I grew up in a house where everyone smoked. Mum, dad, all visitors, brothers/sister when they got older. Parents were from the factory era so it was pretty normal to smoke at work etc. god i sound old 😂 Im pretty sure my mum smoked when she was pregnant too but that was before they said about how bad it was for health. Still, they smoked in the house (walls were yellow), in the car with windows up etc. only now being away from that, i realise how disgusting it smells. I used to dislike kissing/hugging my parents as they stunk of stale cigarettes. Whenever i visited, i go home and have a shower and change clothes afterwards. They probably dont see an issue with what they are doing, its their house after-all. I dont know, you need to be firm and say why youre not visiting but also, it would be sad to not have a relationship between grandparents/children (but equally they need to meet you outside the house if they know thats the reason youre not visiting).

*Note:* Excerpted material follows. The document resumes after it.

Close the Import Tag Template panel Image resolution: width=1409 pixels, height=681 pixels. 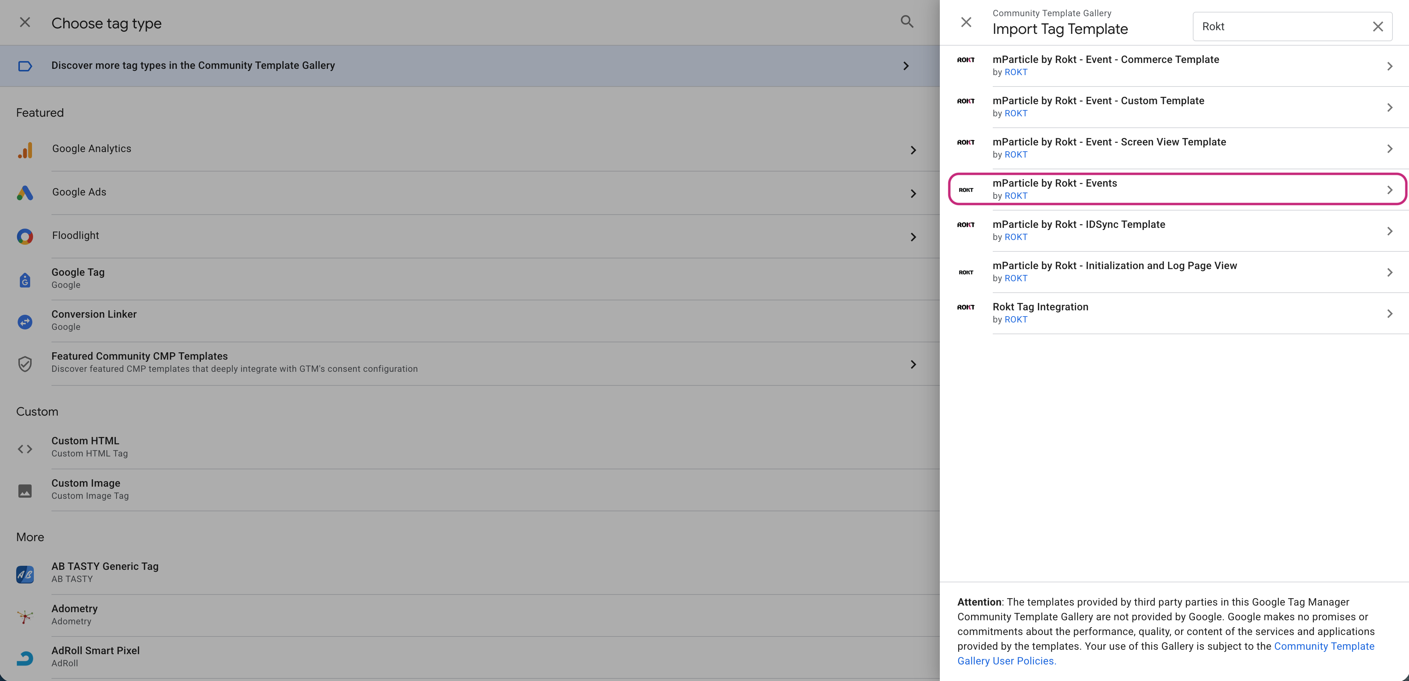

tabulaisrasa · 20/10/2023 12:02

I would just tell them. I don't go into smoker's houses because I cannot physically stand the smell (let alone the health risks), and I would not even consider taking a baby into a smoker's house.

Sunshineclouds11 · 20/10/2023 12:06

Yeah I agree there's no need for an excuse.
Tell them the reason, I can bet they can't even smell it themselves as their so used to it.
Invite them to yours.

purplepencilcase · 20/10/2023 12:07

Em9023 · 20/10/2023 10:46

I've never posted before so hope I'm doing this right!
My baby is 6 months old. My mother in law's partner is a smoker and smokes in his home. I don't let people who have recently had a cigarette hold my baby and so he has never held him as he's quite a heavy smoker. My son has also never been to their home because of the lingering smell of smoke.
My MIL keeps inviting us round and we have always dodged it, gone for walks instead, etc but now the weather has turned I'm struggling to find a polite way to say no. Her parter would go outside for a cigarette if we were actually in the house but it's the lingering smell of smoke that worries me. My husband supports me but I think he finds the whole situation quite awkward.
I go to my parents house at least once a week and so my husband wants the same for his family but this is such a barrier.
I'm just wondering if anyone thinks I'm being over the top? And how would anyone else approach this situation?
TIA for any advice, support, information on the dangers of second hand smoke in this way to empower my choices.

This will be a long term problem so best to be honest otherwise you're going to feel awkward for a long, long time.

I fully support you, I'd not go either.

Blondeshavemorefun · 20/10/2023 12:15

As others said

Fred smokes in the house. We don't want our baby around cigarette smoke so we won't be visiting

But

You are both welcome at ours but obv Fred needs to wash his hands after having a cigarette in the garden etx or not smoke at all at ours

If it's an hour visit sure he can mange that

DutchCowgirl · 20/10/2023 12:19

My parents were heavy smokers. When my kids were little we made an agreement: on the day we came over there would be no smoking in the house and my mother would air the house extra , opening all windows and the patio-doors.
I would dress myself and the kids in clothes that needed washing, so i could change them immediately when we got home.

Think about what would be acceptable for you in all scenarios… my parents were heavy smokers and because of that they were very unhealthy. My mum died when my youngest was 2, my father became seriously ill shortly after that. I am glad i have memories and fotos of them in their house with their grandkids during happy times.

VenusClapTrap · 20/10/2023 12:21

Agree you have to be honest. It’s something I feel quite strongly about because I grew up in a house with a chain smoker and I’m shorter than I should be and have appalling lung capacity. It’s a disgusting habit and no one should inflict it on growing children.

Gillypie23 · 20/10/2023 12:22

Tell them the truth. You are right. I'd have told him from day 1.